Controller
I started a new job six months ago after being out of work during the pandemic. Everyone has been great to work with and I feel like I’m finally getting my technical skills back. However, during two years of seeing only my spouse in person, I’m afraid I might have gone a little feral. I sometimes feel like my co-workers are questioning my social skills. No one has said anything directly, but I share a lot of work with one person (I’ll call her Carla) and she’s making me question myself. Carla never seems to want to talk to me. She’s always rushing somewhere or in the middle of something. Sometimes she interrupts me to give me an answer before I’ve even asked the question! Now, she’s usually right (but not always!), but her behavior makes me anxious. Sometime before a meeting, she’ll tell me what to say when I haven’t asked for help. I swear I can feel her eyes rolling when I talk even though her face doesn’t move. We’re getting ready to work on a project together and I’m afraid that she’s going to steamroll over me and not even give me time to give input. What am I doing wrong?
Hello, Stabilizer. (I say you’re a stabilizer because you immediately assume you’re the problem).
Congratulations! You get to work with a Controller! She may seem bossy and demanding, but deep-down, Carla has the best interests of you and the team at heart. She gives you suggestions before a meeting because she wants you to do your best. Also, BTW, she won’t be upset if you don’t take her advice – it’s just something she thought of that might help you. If you don’t take her advice and it goes poorly, she won’t say anything about it because, as far as she’s concerned, you both know you should have listened.
Carla would also be surprised to hear that your concerned about your social skills, because they are a pretty low priority for her.

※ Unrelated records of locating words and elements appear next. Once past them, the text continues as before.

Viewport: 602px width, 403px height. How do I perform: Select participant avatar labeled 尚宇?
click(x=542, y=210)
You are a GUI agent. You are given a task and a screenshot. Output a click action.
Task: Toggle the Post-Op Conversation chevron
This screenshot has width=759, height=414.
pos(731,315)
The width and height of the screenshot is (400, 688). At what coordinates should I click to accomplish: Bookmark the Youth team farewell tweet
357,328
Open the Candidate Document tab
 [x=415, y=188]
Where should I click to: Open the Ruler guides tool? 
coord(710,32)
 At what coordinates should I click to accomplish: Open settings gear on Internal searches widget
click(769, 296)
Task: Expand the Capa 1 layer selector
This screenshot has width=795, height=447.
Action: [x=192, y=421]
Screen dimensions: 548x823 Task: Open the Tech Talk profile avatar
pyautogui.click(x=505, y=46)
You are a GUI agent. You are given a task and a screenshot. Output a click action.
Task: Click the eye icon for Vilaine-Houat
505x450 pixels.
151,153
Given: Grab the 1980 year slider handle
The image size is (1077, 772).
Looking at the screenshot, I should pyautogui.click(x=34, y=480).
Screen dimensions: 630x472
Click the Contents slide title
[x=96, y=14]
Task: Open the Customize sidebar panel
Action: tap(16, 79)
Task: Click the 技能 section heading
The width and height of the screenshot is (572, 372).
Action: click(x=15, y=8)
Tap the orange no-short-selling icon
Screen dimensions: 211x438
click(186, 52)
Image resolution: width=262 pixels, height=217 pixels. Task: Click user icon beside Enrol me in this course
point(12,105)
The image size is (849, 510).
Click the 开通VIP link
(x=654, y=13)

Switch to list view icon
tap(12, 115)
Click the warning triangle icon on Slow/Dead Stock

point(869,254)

As long as you show up on time, do your work, and don’t derail meetings with a lot of personal conversation, Carla will think you’re fine.
Another thing to remember – Controllers need Stabilizers to get them to slow down and listen to other peoples’ opinions. Controllers tend to think that if something works for them, it will work for everyone. Stabilizers are there to remind them that each person’s life experience shapes their needs.
So what can you do to help your working relationship with Carla? Here are a few suggestions:
- Set meetings to discuss your project (but keep them short!). Carla may seem super busy, but she respects her calendar (it’s the only way to keep track of all the stuff she’s doing!)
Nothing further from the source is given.